Erwin Redl à  la Fondation Groupe EdF

© Vincent Baillais – agence TOMA

© Vincent Baillais – agence TOMA

Cet artiste de cinquante-cinq ans, d’origine autrichienne, vit à Bowling Green, Ohio et à New York  depuis 1993. Après un master en art numérique à la School of visual arts de New York et une licence en composition musicale à l’Université de Vienne, il a souvent réalisé des installations aux proportions architecturales comme au Whitney Museum of American art en 2002  avec une grille de lumières LED recouvrant toute la façade. Ses œuvres font partie, entre autres, des collections des institutions du Whitney mais aussi du Musée d’art contemporain de San Diego, du Borusan Contemporary à Istanbul…

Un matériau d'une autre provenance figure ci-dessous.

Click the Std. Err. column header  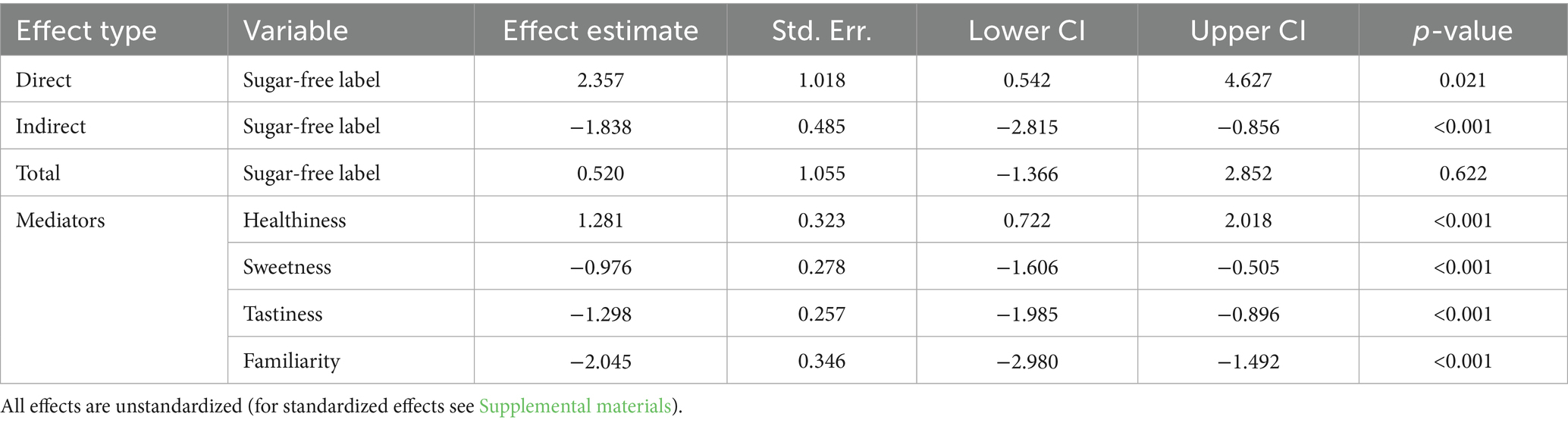coord(821,30)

Ici, dans cette ancienne sous-station électrique de 400 m2, réaménagée en salles d’exposition,  Erwin Redl a réalisé  -et c’est la première fois en France-  une installation lumineuse avec des amploules-leds suspendues à de dizaines de fils au rez-de-chaussée dans un puits jusqu’au premier étage. La lumière, sans jamais s’éteindre, varie lentement entre le rouge et le bleu. Soit « le spectre chromatique visible ainsi que celui des émotions humaines. Le rouge représente l’extrême de la sensualité  et le bleu, son contrepoint froid et rationnel. L’expérience esthétique immersive alliée aux aspects technologiques particulièrement sophistiqués brouille la frontière entre réel et virtuel. »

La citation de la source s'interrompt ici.